An official in the Mexican attorney general's office said a supervisor and five agents are thought to have passed tips to smugglers in the west-central state of Sinaloa for about three months.
The official, briefing reporters on condition of anonymity, said the men disclosed details about evidence that had been seized during government raids and information about arrestees. He said authorities were looking into possible involvement by other employees of the agency, known as SIEDO by its initials in Spanish.
SIEDO, which investigates drug and arms smuggling as well as kidnapping and terrorism cases, is well known and generally trusted by American law-enforcement agencies.
Its agents have helped U.S. authorities build cases against Mexican drug suspects, such as members of the Tijuana-based Arellano Felix gang, by sharing intelligence and granting access to Mexican witnesses and their statements.
Confirmation that SIEDO was infiltrated by drug traffickers would be a black eye for the 400-member agency and for President Felipe Calderon's 20-month-old offensive against organized crime.
Mexico is awaiting $400 million in U.S. crime-fighting aid as the first installment in what the two nations describe as a stepped-up joint push to combat the flow of illegal drugs into the United States.
Deputy Atty. Gen. Noe Ramirez Mandujano resigned as SIEDO's chief two weeks ago as part of a shake-up that appeared tied to public anger over a persistent wave of kidnappings. The attorney general's office said the resignation was not tied to the current investigation. Previous efforts by Mexico to battle crime through highly touted specialized police units have fallen victim to suspected corruption. SIEDO's predecessor within the attorney general's office, an anti-drug agency known as FEADS, was shut down in 2003 after half a dozen of its agents were arrested on suspicion they were helping drug traffickers.
In the latest episode, authorities said they arrested SIEDO's technical coordinator, Miguel Angel Colorado Gonzalez, and five agents assigned to the agency by Mexico's equivalent of the FBI.
The men, though not privy to the most sensitive investigative details, had access to information about arrest orders and the timing of searches, and about the agency's security arrangements.
The attorney general's office said the six were arrested after an investigation that began months ago into possible leaks to the news media. A judge ordered the suspects detained for 40 days as the investigation advances.
The men allegedly provided tips to a Sinaloa trafficking gang led by the Beltran Leyva brothers.
The gang, once part of a loose alliance of Sinaloa smugglers known as the Federation, has been involved in a bloody fight with another leading Sinaloa trafficker, Joaquin "Shorty" Guzman, one of Mexico's most wanted fugitives. That feud has sparked months of slayings that have left more than 400 people dead in Sinaloa so far this year, according to government figures.
The Beltran Leyva faction is suspected by authorities of carrying out the assassination in May of the acting federal police chief, Edgar Millan Gomez, at his home in Mexico City.

Information provided ▸
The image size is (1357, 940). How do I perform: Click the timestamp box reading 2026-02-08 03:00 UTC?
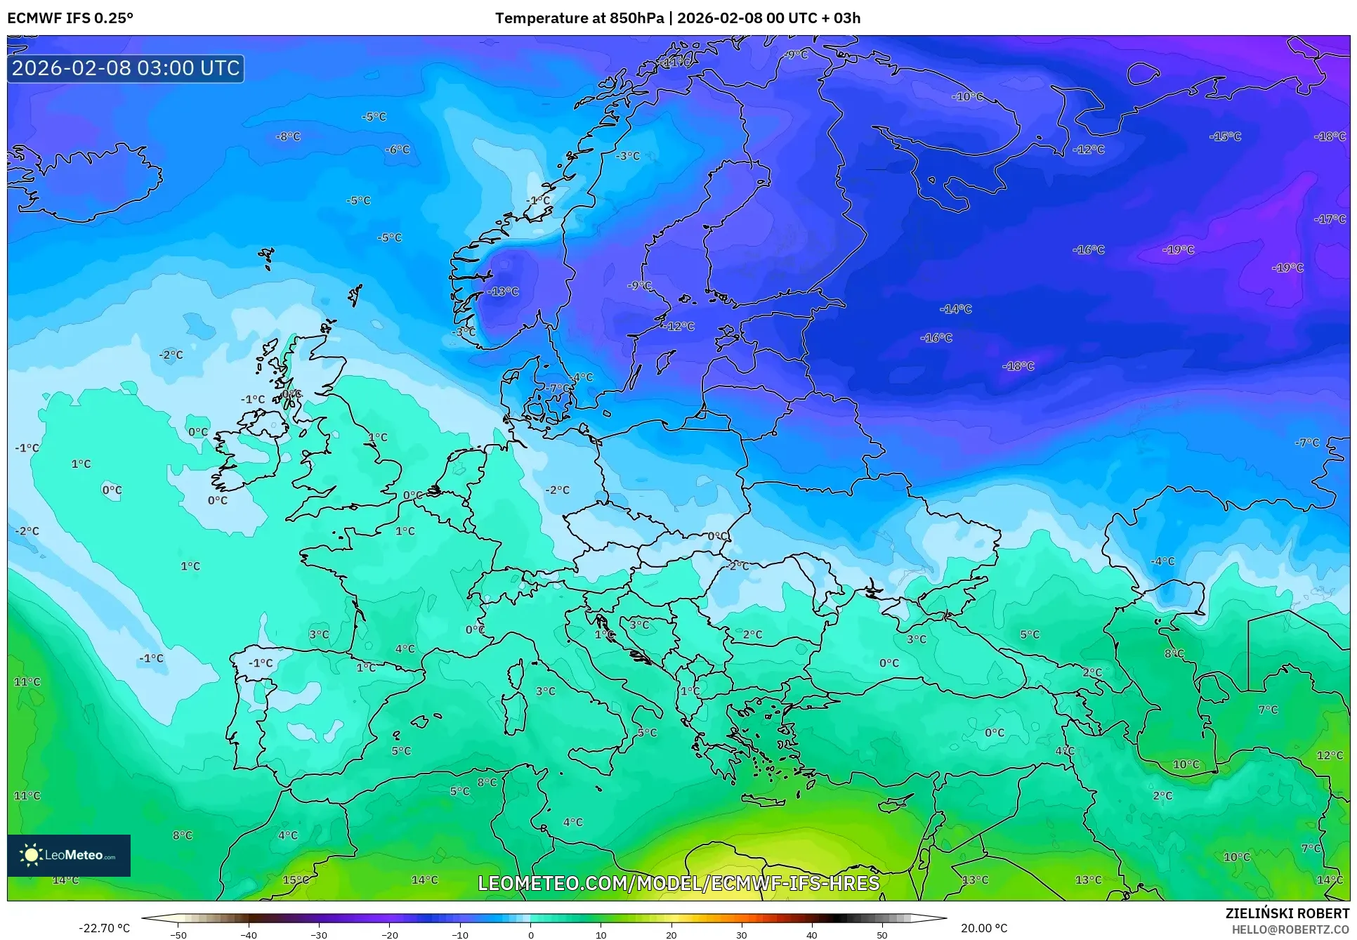point(126,69)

Directions for this task ▸
In the article on the SIEDO leak inquiry, rename "technical coordinator" to "operations coordinator" and write out the passage from "Deputy Atty. Gen." to "of the FBI." with that change.

Complete output ▸
Deputy Atty. Gen. Noe Ramirez Mandujano resigned as SIEDO's chief two weeks ago as part of a shake-up that appeared tied to public anger over a persistent wave of kidnappings. The attorney general's office said the resignation was not tied to the current investigation. Previous efforts by Mexico to battle crime through highly touted specialized police units have fallen victim to suspected corruption. SIEDO's predecessor within the attorney general's office, an anti-drug agency known as FEADS, was shut down in 2003 after half a dozen of its agents were arrested on suspicion they were helping drug traffickers.
In the latest episode, authorities said they arrested SIEDO's operations coordinator, Miguel Angel Colorado Gonzalez, and five agents assigned to the agency by Mexico's equivalent of the FBI.